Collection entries
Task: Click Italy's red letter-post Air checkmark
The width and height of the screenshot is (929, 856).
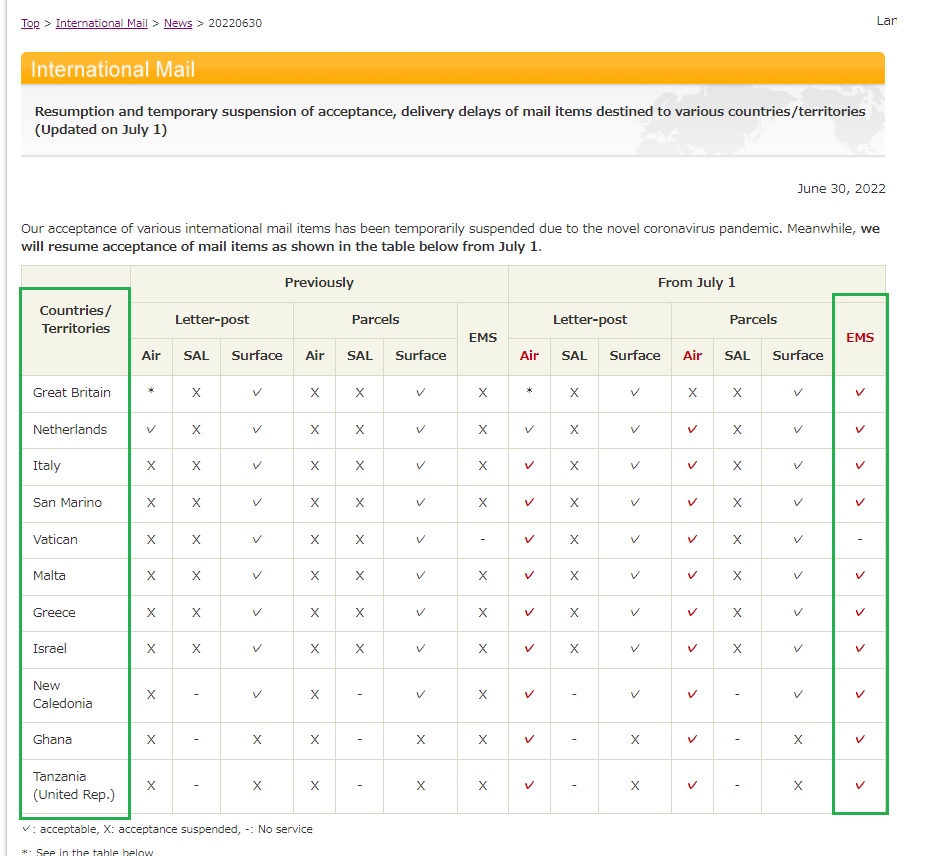Action: pyautogui.click(x=529, y=466)
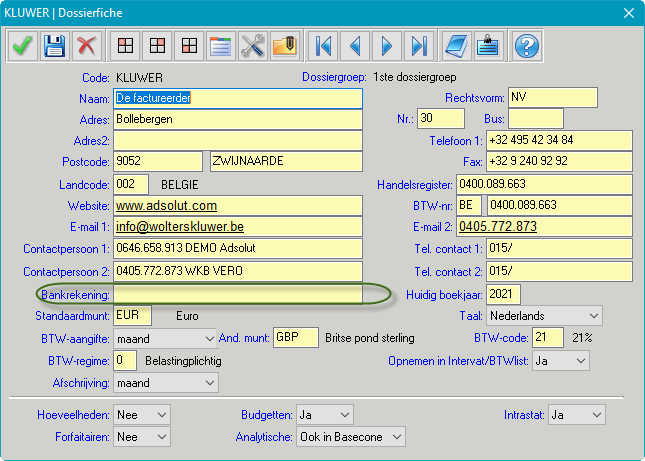Open the www.adsolut.com website link

click(x=166, y=206)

§ Exercise: Write out every line of the records above word for word, leaving out the pictures.

§ Answer for the task:
Task: Click Italy's red letter-post Air checkmark
The width and height of the screenshot is (929, 856).
Action: pyautogui.click(x=529, y=466)
Open the www.adsolut.com website link

click(x=166, y=206)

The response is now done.